Abstract

In Crohn's disease, combination therapy with infliximab and azathioprine is more effective than either drug alone but is associated with a higher risk of therapy-related complications. Though therapy de-escalation can reduce risks and save costs, it is associated with a risk of Crohn's disease relapse. We aimed to study the cost-effectiveness of de-escalation strategies in Crohn's disease patients in remission on infliximab and azathioprine. We constructed a decision tree with Markov models for continuation of infliximab and azathioprine, discontinuation of azathioprine followed by its re-introduction in case of relapse, discontinuation of azathioprine followed by infliximab dose intensification without azathioprine reintroduction in case of relapse and discontinuation of infliximab. Third-party payers' perspective with a willingness-to-pay threshold of $100,000/quality-adjusted life years was used. Markov cycle length was 3months, and the study period was 5years. A 35-year-old patient with Crohn's disease in clinical remission on azathioprine 150mg daily and infliximab 5mg/kg every 8weeks was used for base-case analysis.

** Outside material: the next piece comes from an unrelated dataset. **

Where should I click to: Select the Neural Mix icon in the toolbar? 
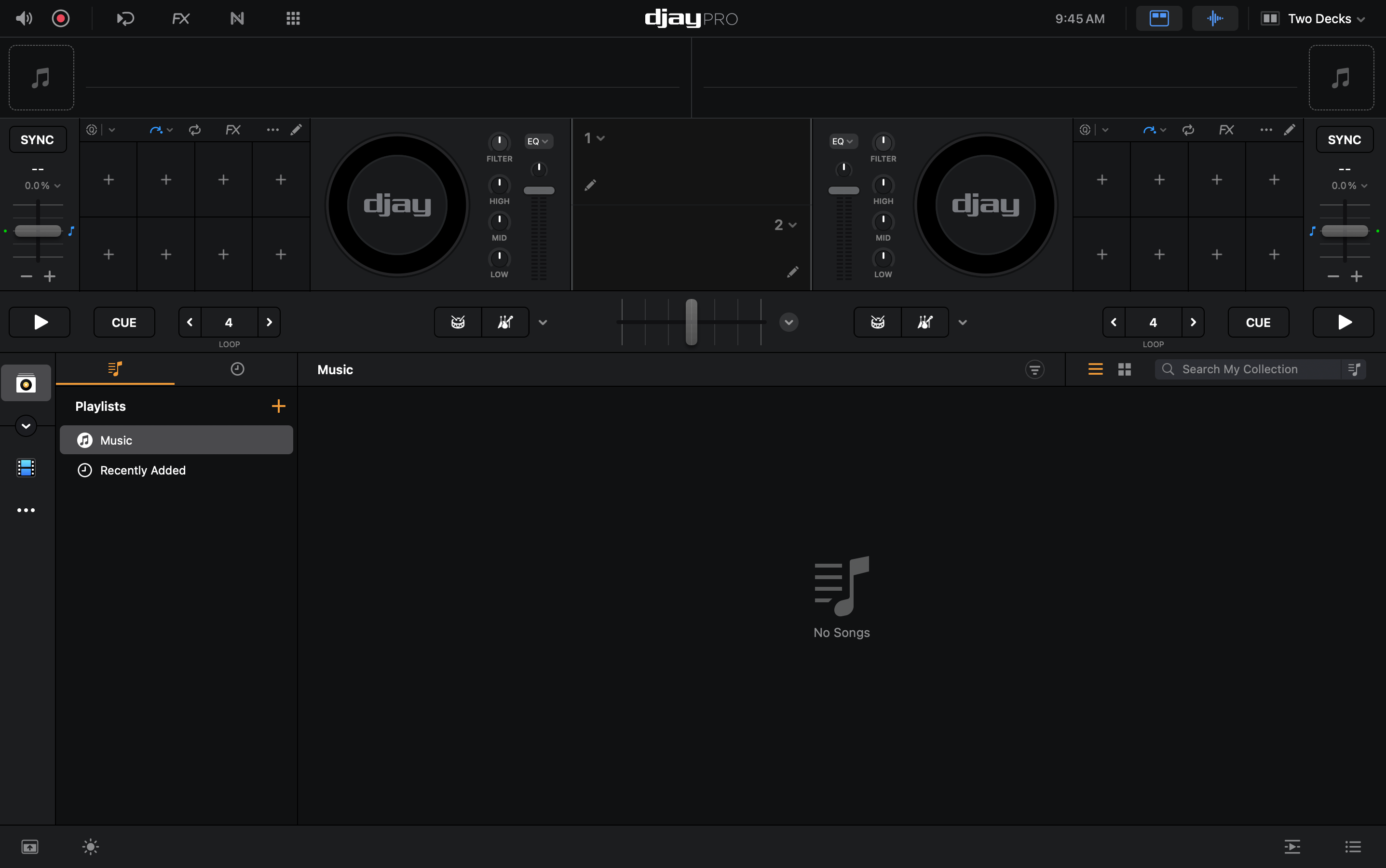coord(237,18)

Azathioprine withdrawal followed by its reintroduction upon relapse was the dominant strategy as it was the most effective and least expensive approach on base-case analysis. It was also cost-effective in 99.3% of Monte Carlo trial simulations. AZA withdrawal without IFX dose intensification upon relapse was the least effective and the most expensive strategy. Azathioprine withdrawal is the most effective and least costly de-escalation strategy in CD patients in remission on combination therapy if AZA re-introduction is performed upon CD relapse.